* _The task_: Across all the entries below, how many lines mention the string "heading"? Respond with a single number.

== Segment start ==

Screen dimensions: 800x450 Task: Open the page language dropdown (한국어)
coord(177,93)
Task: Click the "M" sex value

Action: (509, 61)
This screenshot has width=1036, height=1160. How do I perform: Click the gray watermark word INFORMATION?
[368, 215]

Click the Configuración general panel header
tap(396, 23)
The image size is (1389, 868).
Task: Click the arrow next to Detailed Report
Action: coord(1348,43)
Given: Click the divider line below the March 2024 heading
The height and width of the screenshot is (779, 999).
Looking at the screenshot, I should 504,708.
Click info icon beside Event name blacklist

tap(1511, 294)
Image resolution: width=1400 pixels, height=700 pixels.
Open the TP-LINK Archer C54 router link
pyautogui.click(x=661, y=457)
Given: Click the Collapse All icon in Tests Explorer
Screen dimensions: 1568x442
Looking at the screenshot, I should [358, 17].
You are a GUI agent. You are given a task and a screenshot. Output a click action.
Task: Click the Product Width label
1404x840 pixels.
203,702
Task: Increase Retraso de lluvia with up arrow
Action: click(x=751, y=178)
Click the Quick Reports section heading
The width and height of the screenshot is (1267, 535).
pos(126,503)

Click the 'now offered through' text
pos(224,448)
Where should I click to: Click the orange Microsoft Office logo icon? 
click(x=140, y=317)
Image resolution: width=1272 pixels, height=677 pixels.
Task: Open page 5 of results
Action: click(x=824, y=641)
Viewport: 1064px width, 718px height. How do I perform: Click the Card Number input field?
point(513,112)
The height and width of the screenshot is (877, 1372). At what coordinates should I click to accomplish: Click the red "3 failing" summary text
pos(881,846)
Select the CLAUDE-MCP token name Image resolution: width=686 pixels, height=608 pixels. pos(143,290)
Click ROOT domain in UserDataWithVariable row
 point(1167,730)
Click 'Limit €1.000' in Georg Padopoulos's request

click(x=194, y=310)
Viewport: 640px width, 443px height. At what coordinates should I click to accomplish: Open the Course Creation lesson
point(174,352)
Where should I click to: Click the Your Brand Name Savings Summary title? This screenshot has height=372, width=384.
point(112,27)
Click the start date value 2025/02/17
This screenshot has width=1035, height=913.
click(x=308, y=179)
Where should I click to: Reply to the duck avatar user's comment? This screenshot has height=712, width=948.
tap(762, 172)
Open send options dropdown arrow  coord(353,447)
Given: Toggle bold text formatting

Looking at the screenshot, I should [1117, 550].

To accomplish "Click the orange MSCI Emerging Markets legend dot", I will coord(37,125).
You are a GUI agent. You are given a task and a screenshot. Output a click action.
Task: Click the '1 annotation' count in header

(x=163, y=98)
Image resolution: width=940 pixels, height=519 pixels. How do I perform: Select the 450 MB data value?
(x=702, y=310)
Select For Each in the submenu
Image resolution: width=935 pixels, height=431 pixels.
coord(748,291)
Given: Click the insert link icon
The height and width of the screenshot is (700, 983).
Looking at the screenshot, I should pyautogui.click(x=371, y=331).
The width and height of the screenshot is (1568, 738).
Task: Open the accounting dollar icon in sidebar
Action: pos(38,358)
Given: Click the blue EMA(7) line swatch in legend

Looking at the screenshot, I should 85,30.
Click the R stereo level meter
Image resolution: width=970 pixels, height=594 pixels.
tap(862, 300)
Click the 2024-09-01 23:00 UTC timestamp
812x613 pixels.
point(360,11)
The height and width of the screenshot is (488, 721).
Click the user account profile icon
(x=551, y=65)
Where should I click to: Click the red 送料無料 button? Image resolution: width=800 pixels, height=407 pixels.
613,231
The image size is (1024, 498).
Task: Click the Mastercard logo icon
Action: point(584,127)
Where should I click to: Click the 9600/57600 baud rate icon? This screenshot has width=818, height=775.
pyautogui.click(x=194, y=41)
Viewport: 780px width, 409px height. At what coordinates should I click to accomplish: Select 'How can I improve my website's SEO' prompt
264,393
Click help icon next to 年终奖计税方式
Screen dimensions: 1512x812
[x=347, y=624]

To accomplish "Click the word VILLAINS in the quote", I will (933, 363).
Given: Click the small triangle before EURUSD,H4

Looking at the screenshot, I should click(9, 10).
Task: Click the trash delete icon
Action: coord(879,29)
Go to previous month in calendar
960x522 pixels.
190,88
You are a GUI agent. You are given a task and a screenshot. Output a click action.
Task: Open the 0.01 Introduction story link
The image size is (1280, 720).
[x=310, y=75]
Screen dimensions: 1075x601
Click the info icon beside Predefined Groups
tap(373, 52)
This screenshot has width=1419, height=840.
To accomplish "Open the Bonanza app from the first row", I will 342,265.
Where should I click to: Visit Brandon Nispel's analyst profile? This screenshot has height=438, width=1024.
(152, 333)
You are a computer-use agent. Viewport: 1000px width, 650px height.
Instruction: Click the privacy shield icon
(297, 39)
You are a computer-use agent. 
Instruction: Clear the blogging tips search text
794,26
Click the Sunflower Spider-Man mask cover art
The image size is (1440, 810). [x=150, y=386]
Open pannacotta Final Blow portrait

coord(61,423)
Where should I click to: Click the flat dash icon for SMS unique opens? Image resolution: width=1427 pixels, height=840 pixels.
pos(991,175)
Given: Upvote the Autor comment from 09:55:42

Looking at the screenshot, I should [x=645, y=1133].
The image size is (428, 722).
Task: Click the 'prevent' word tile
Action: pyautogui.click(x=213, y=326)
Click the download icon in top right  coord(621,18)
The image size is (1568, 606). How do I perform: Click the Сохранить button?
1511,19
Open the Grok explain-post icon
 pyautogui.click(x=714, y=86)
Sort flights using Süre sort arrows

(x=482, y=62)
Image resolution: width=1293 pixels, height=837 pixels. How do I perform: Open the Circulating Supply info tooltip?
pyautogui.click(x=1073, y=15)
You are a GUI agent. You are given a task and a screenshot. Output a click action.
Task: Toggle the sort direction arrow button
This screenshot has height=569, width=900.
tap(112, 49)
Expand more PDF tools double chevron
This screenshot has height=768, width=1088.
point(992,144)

== Segment end ==

* _Written solution_: 2